The first few years of my treatment was like coming awake from a long hibernation. I was experiencing emotions and feelings that I had not previously ever felt. Joy, anger, happiness, and sadness were all new to me and learning how to feel them and negotiate them was hard. It still is. I was working on becoming this person that I had always wanted to be, but because of my mental illness I was never able to express. I still have a difficulty believing in this new self. Accepting that I am a kind person, that I am positive and joyful. I always want to default to the old me,  who hid behind sarcasm and venom in order to protect the softness.
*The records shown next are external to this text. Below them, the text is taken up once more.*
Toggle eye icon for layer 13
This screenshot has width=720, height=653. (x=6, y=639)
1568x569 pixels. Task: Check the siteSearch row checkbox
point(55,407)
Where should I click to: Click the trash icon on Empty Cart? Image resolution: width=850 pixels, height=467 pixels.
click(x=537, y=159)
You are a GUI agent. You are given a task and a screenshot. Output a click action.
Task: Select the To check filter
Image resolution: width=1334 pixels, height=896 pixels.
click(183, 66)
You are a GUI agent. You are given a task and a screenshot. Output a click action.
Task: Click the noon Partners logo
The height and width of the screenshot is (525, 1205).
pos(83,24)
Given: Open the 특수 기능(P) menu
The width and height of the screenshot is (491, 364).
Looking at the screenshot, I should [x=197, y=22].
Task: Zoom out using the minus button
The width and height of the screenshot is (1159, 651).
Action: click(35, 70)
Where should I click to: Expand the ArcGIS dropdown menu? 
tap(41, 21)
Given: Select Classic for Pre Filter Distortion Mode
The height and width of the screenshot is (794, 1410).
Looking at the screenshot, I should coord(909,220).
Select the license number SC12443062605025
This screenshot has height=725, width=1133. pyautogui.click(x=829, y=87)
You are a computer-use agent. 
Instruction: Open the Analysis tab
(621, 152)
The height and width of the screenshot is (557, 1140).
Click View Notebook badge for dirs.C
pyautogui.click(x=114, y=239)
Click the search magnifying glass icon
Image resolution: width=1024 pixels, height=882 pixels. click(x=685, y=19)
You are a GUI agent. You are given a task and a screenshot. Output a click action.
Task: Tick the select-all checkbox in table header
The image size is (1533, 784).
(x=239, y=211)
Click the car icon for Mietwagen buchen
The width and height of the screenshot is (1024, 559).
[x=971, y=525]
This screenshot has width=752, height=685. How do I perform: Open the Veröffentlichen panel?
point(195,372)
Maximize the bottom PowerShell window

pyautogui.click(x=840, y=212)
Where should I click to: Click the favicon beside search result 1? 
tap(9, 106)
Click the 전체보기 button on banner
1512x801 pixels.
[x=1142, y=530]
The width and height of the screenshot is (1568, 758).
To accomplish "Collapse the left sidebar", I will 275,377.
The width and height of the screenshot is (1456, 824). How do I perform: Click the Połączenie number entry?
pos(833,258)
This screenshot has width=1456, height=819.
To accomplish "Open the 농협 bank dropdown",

Who never wanted to show weakness because if you were weak people would take advantage of you – they would hurt you.

With the help of the husband and the family I have created for myself I realized that if you show the right person your weaknesses, they will show you theirs. Together you will become stronger for it, because those vulnerabilities are what make you human and lovable. These relationships are infinitely stronger and more empowering than any other I have experienced. I gained more confidence in myself because of these relationships.

Waking up from this hibernation helped not only my relationships, but me intellectually. Having energy and being able to focus on reading more academic work helped my grades for school. I went from d’s and c’s to b’s and the occasional a. I was actually absorbing what I was reading and it started to actually sink into my brain. The turning point for me, as I have said elsewhere on this page was due to one class in school that lit my brain up like a light bulb and I have been insatiable in my quest for understanding, and knowledge on specific topics. My feminism graduated from shitty white feminism to a more involved intersectional feminism.

I no longer consume an endless amount of romcom and horror movies. Most are way too problematic for me to enjoy. I make an exception for hallmark made for tv movies, because they fill me with immense joy, and I hope one day they graduate from white feminism to a more intersectional approach like I have. Instead I enjoy documentaries, and reading non fiction. I cannot honestly remember the last time I read a fiction book. In this quest for knowledge and understanding I have evolved as a person. I have started forcing myself to get outside my comfort zone and be active in the community.

While this new life journey of activism, and community building is at times terrifying and exhausting it is also immensely rewarding.  I feel so infinitely grateful for the community I have become involved in. However, this growth and awakening has made me look at people and friendships differently. People who I love, and have been instrumental to my journey in mental health recovery have become people I find myself no longer connecting with. This makes me feel like a total cunt.

This is my collateral damage in changing myself, in moving beyond mental illness. The me that was locked away, and unable to breathe is now alive and breathing. I love who I am, who I have become. I look at what I am doing now and I feel fulfilled for the first time in my life. My art, my activism everything is what I have always wanted. I just hate that it has also made me a person who has disconnected from people because I have moved to a different place in my life. This does not mean though that I am abandoning those people, my love for them and our history is infinite. I am just moving on with my lives journey, as they are with their own. Who knows, maybe our paths will intersect again one day and we can reconnect.